▸ **What to produce**:
When you reproduce the listing, keep every word as it is and drop the pictures.

▸ **Supplied material**:
────────────────────
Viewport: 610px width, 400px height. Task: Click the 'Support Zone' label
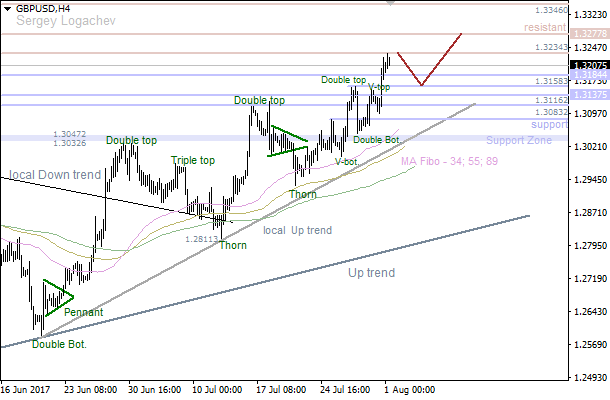click(x=518, y=141)
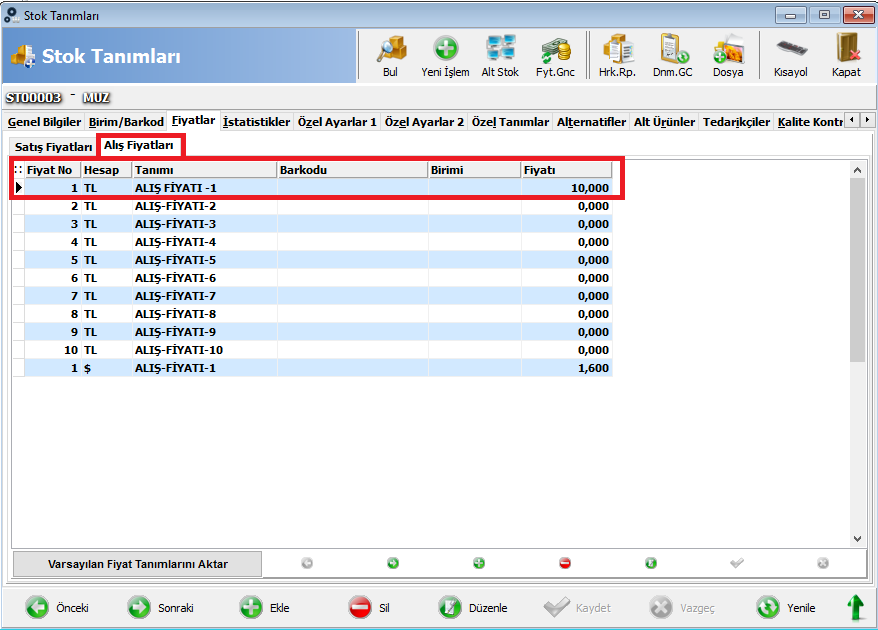This screenshot has width=878, height=630.
Task: Click the Düzenle edit button
Action: click(x=474, y=608)
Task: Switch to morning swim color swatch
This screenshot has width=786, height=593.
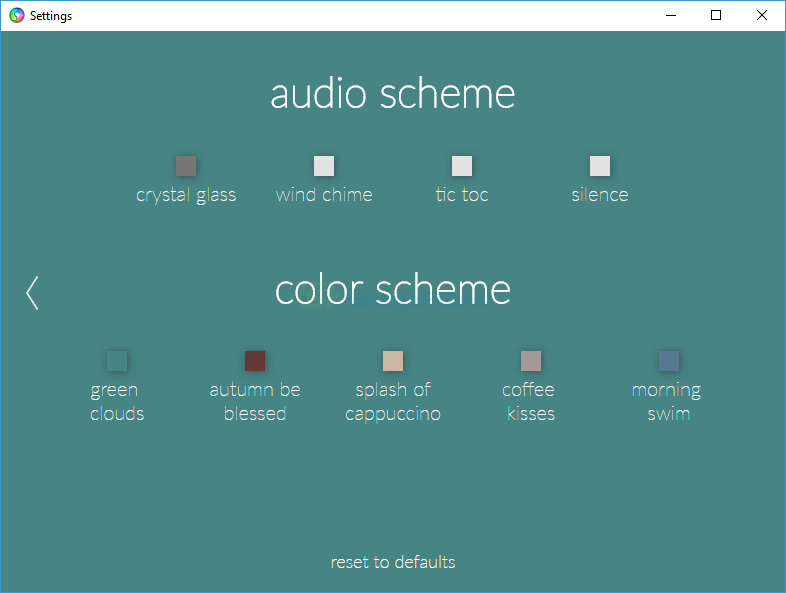Action: (x=669, y=361)
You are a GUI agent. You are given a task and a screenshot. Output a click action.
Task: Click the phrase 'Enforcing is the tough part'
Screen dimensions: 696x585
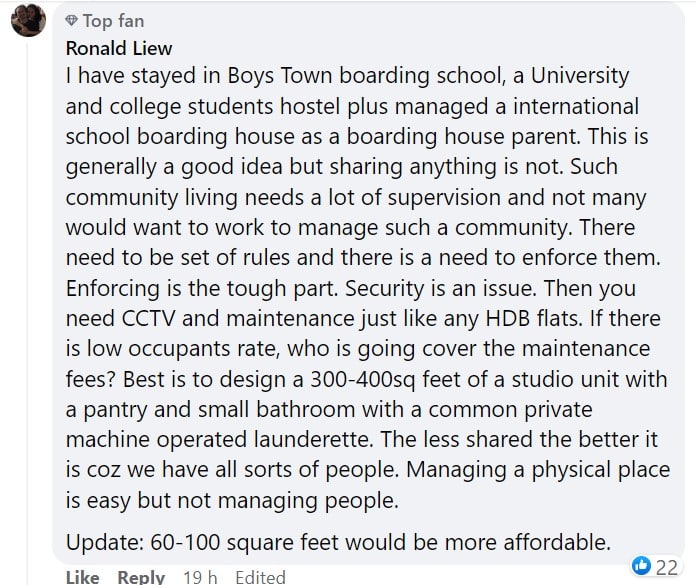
────────────────────
▸ **Written solution**:
Viewport: 610px width, 400px height. Task: Click the 'Support Zone' label
click(x=518, y=141)
This screenshot has width=878, height=630.
Task: Click the Düzenle edit button
Action: click(x=474, y=608)
Task: Switch to morning swim color swatch
This screenshot has width=786, height=593.
Action: (x=669, y=361)
You are a GUI agent. You are given a task and a screenshot. Output a click action.
Task: Click the phrase 'Enforcing is the tough part'
Screen dimensions: 696x585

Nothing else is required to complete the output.